As a security information and event management (SIEM) platform, Elastic products have been climbing the Gartner Magic Quadrant.
What makes Elastic compelling for small-medium size businesses is that Elastic has tons of features and functionality in its free tier of products. Elasticsearch, the search platform, is also at the heart of Security Onion’s updated platform. Tons of hunt-focused architectures have been built around Elasticsearch’s flexibility and power. If you weren’t convinced about how robust this search platform is, Amazon actually created a fork of Elasticsearch called OpenSearch “for use cases such as log analytics, real-time application monitoring, and clickstream analysis.”
Okay, Cool…But What is Winlogbeats?
In order to get logs into this search platform, we’ll use a log shipper called Winlogbeats that installs on the endpoint and runs as a service. We’ll also use Microsoft’s Sysmon to generate higher fidelity logs that Winlogbeats can ship.
At the time of this writing, Elastic has recently acquired the cybersecurity company Endgame. Renowned for its endpoint protection suite and ability to map local events to the MITRE ATT&CK Matrix, Elastic is in the process of integrating Endgames capabilities into a new product called Elastic Endpoint Security which will be able to take Winlogbeats as an input.
Sweet! Am I Ready to Do the Thing?
Thanks for asking! Before I show you, we’re going to make some assumptions.
First, you should have a readily available Elastic stack (in this case just Elasticsearch and Kibana) and have their IP addresses. If you don’t, you can check out the documentation here: https://www.elastic.co/elastic-stack/. Feel free to install it locally or spin up a trial version, and return back. For this article, I’m using docker containers of Elastic and Kibana on Centos 8.
Second, you should have a Windows machine to install the Winlogbeats agent. In my examples, I’m using a Windows 10 Evaluation image. Pick up a developer VM here:https://developer.microsoft.com/en-us/windows/downloads/virtual-machines/.

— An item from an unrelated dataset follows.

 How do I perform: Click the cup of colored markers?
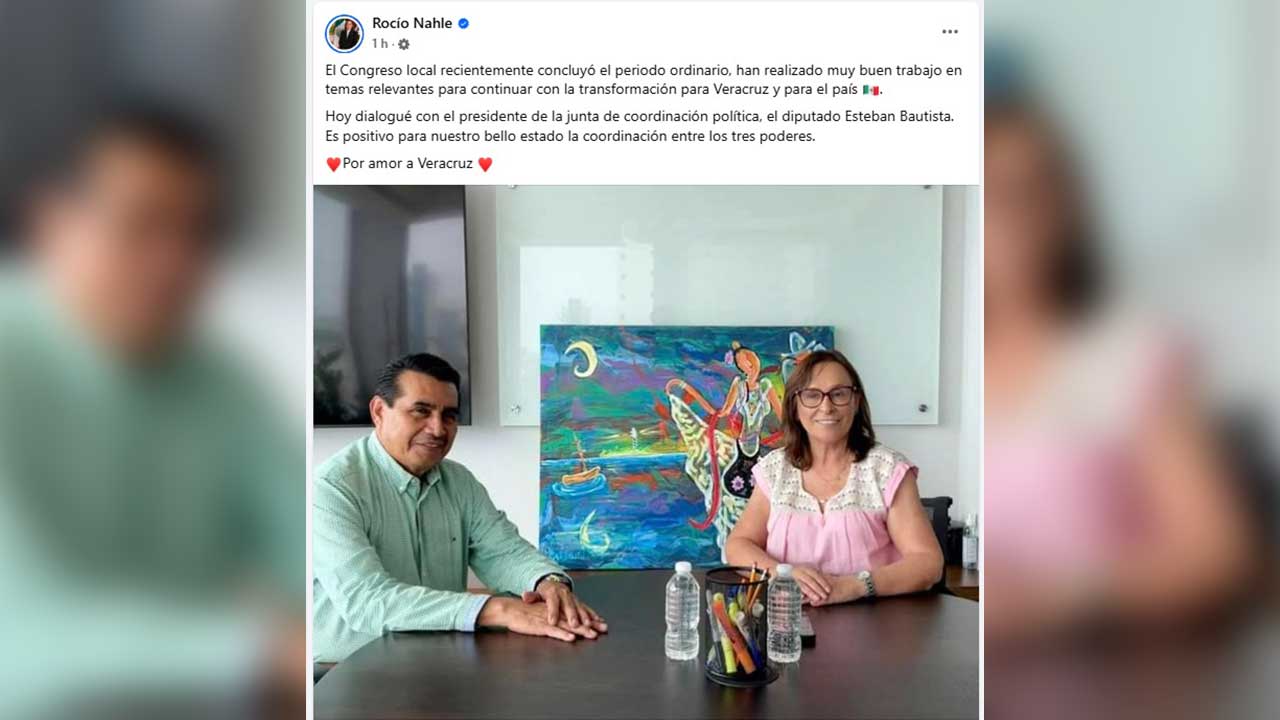(x=738, y=625)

My Computer is Ready to Ship Logs. Let’s Go!
Love that enthusiasm! Keep it Up!
Now let's install Winlogbeats on your computer. Feel free to clone or download my Github repo https://github.com/alekzandr/windowsdeploy.
Inside this repository are some helpful scripts to automate the process. Due to Github size constraints, you’ll have to download the winlogbeats application and manually move the executable windowsdeploy/winlogbeat.
Now that the winlogbeats.exe is in our folder, we’ll edit our winlogbeat.yml to point our agent towards the Elastic Stack. In my case, my Elastic and Kibana servers are at 192.168.50.186, so I went down to the “Elasticsearch Output” section and inputted my Elastic IP. If you’re using standard Elastic ports, leave port 9200 for Elasticsearch and 5601 for Kibana.
With solid configurations, we’ll now open an admin PowerShell terminal, change directories to windowsdeploy-main, and execute the installservices.ps1 script. This script installs Sysmon and Winlogbeats as services and starts them.
Once you confirm that Winlogbeats and Sysmon are running, go ahead and jump over to your Kibana instance. For me that was http://192.168.50.186:5601. My winlogbeats.yml configuration will create the “winlogbeat-*” index pattern in Elasticsearch if you didn’t have one already.
And that’s everything, you’re now ingesting Windows logs into Elastic!
That’s a Lot of Data! How Do I Use It?
Well, my friend, that’s a topic for a different article. We’re all about taking little steps to improve our skillsets, security posture, and safeguarding our systems. Next time, I’ll show you have to leverage this stack to detect and track the effects generated by a potential APT. But for now, explore the data, build visualizations, and dashboards. You might find something interesting that everybody is just waiting to see!